__Source extract__.
Robinson's Arch - remains of the entrance built by Herod to the Royal Colonade
Robinson's Arch - remains of the entrance built by Herod to the Royal Colonade
A model of the Temp's Southern wall - the Royal Colonade
A model of the Temp's Southern wall - the Royal Colonade

Herod's Temple was one of the biggest construction projects of the first century BC, comparable to some of the seven wonders of the world.

Herod was interested in perpetuating his name for all eternity through building projects, and his construction program was extensive. He had magnificent palaces in Masada, Caesaria and Tiberias. Herod built temples for various pagan gods to serve the gentile populations, which were paid for by heavy taxes on the local Jewish population.[1]

But his masterpiece was to be the Temple of Jeruselem. The old temple, built by Zerubbabel nearly half a millennium before, despite frequent renovation, most notably by the Maccabees in the century before, was still run down and rather small. (The precinct at the beginning of the Second Temple period is said to have been 50 meters by 150 meters, an area comparable to or smaller than an American city block.)[citation needed] So in 20 BCE, Herod announced that the old temple would be torn down and replaced with something truly magnificent. The Cohanim, or Jewish priesthood, as well as the rest of the population, were skeptical, requiring Herod to quarry all the stones required for the project before the deconstruction of the Post-Exile structure could begin.

An agreement was made between Herod and the Jews--the sacrificial rituals, called korbanot, were to be continued unabated for the entire time of construction, and the Temple itself would be constructed by the Cohanim.

__Written problem 1__.
Answer these questions from the passage on Herod's Temple, one answer per line:
(a) In which three places did Herod have magnificent palaces?
(b) In what year did Herod announce that the old temple would be torn down?
(c) Under the agreement between Herod and the Jews, who would construct the Temple itself?
__Written problem 2__.
Summarize the passage on Herod's Temple in two sentences.

__Data provided__.

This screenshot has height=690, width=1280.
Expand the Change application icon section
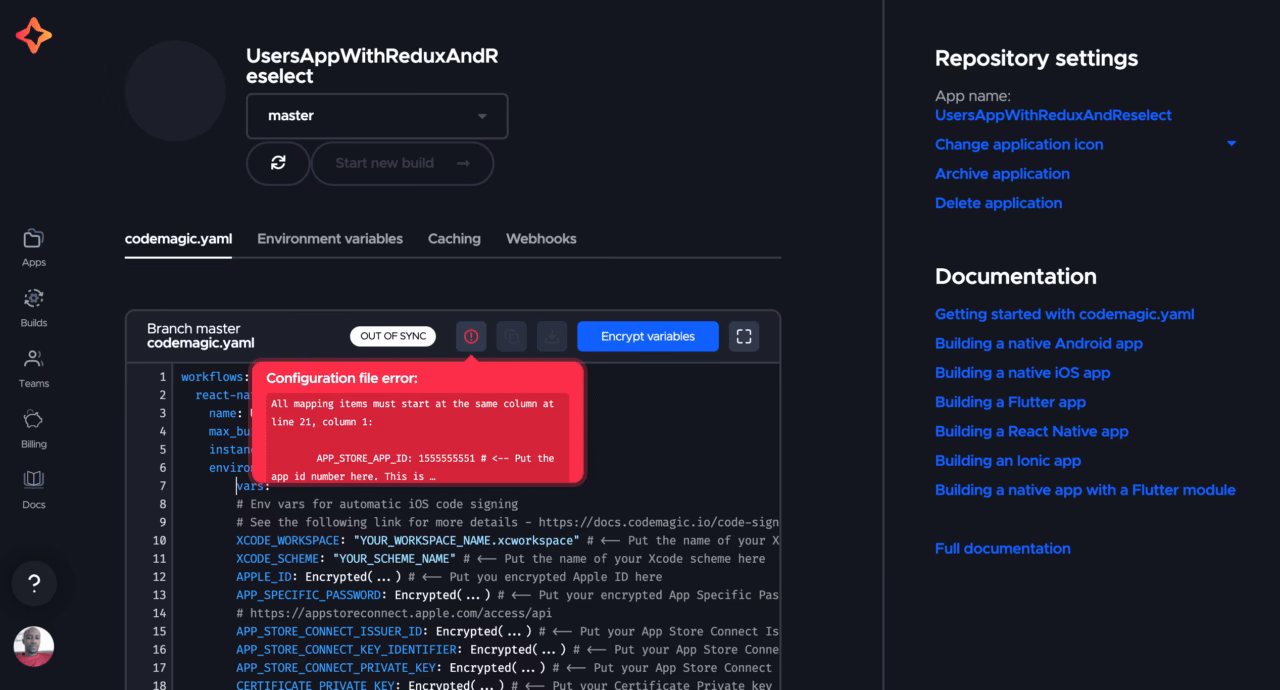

__Correct result 1__.
(a) Masada, Caesaria and Tiberias
(b) 20 BCE
(c) The Cohanim, the Jewish priesthood

__Correct result 2__.
Herod wanted to perpetuate his name through an extensive building program, and his masterpiece was to be the Temple in Jerusalem: in 20 BCE he announced that the small, run-down old temple would be torn down and replaced with something truly magnificent. The skeptical priesthood and population required him to quarry all the stones before demolition began, and under an agreement with the Jews the sacrificial rituals continued throughout construction and the Cohanim built the Temple itself.